§ **Problem**
Reproduce nothing beyond the line containing "The width and". From the first line of the data below down to it, copy each line exactly, without the pictures.

§ **Records provided**
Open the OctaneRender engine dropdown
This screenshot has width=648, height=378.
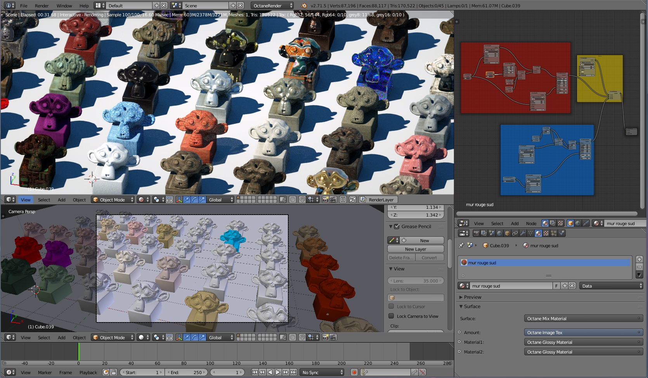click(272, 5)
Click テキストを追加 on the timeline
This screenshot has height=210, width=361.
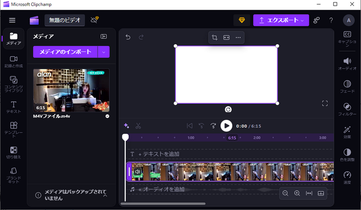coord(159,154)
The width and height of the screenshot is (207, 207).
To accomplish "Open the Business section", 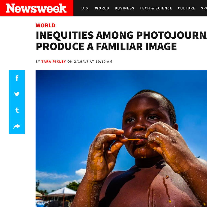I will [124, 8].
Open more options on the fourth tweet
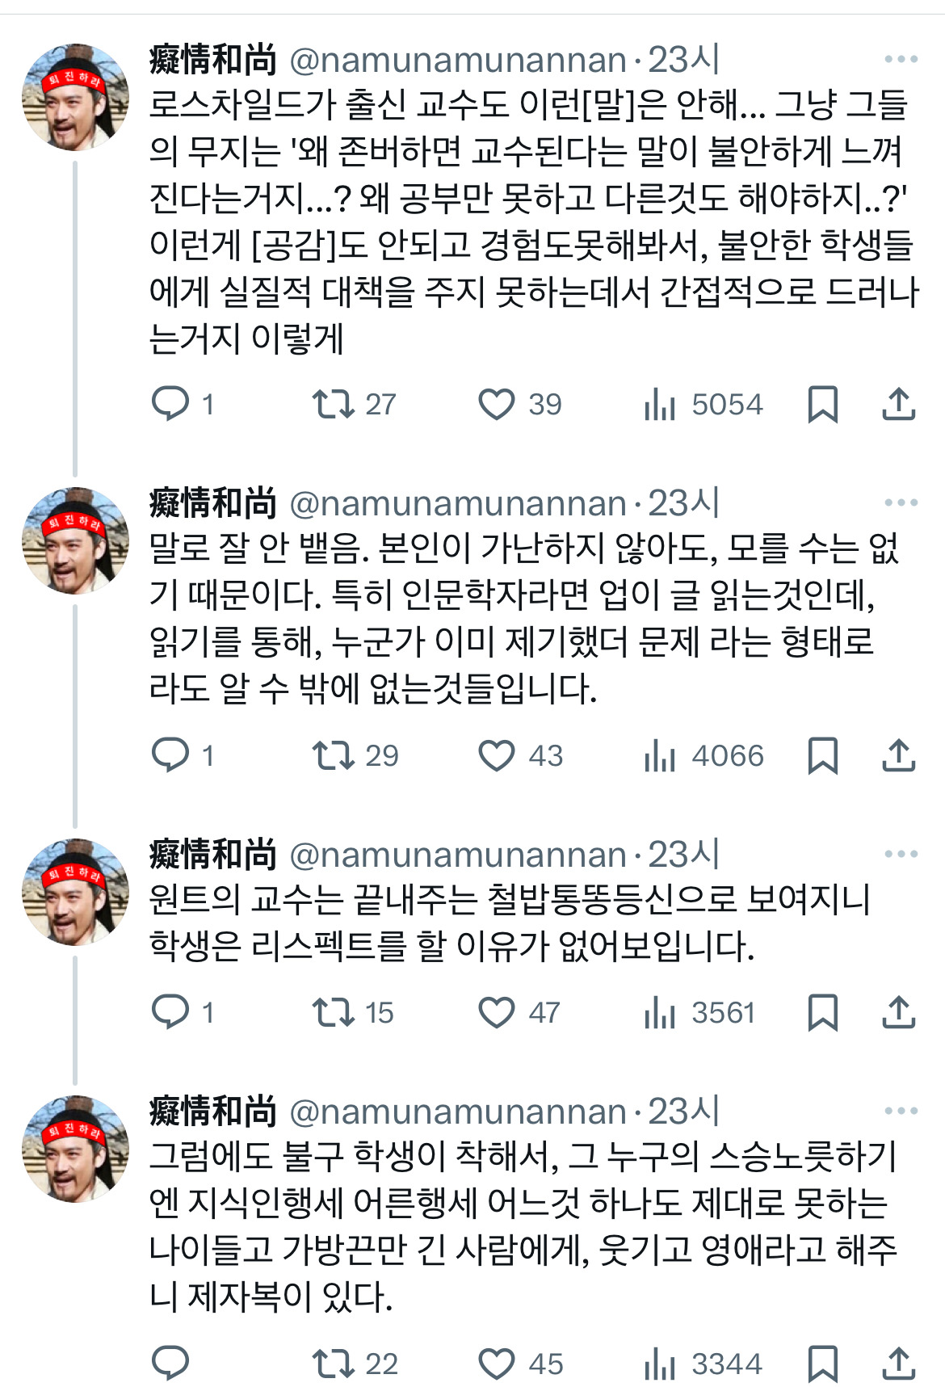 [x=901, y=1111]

§ **Task output**
Open the OctaneRender engine dropdown
This screenshot has width=648, height=378.
click(272, 5)
Click テキストを追加 on the timeline
This screenshot has height=210, width=361.
coord(159,154)
The width and height of the screenshot is (207, 207).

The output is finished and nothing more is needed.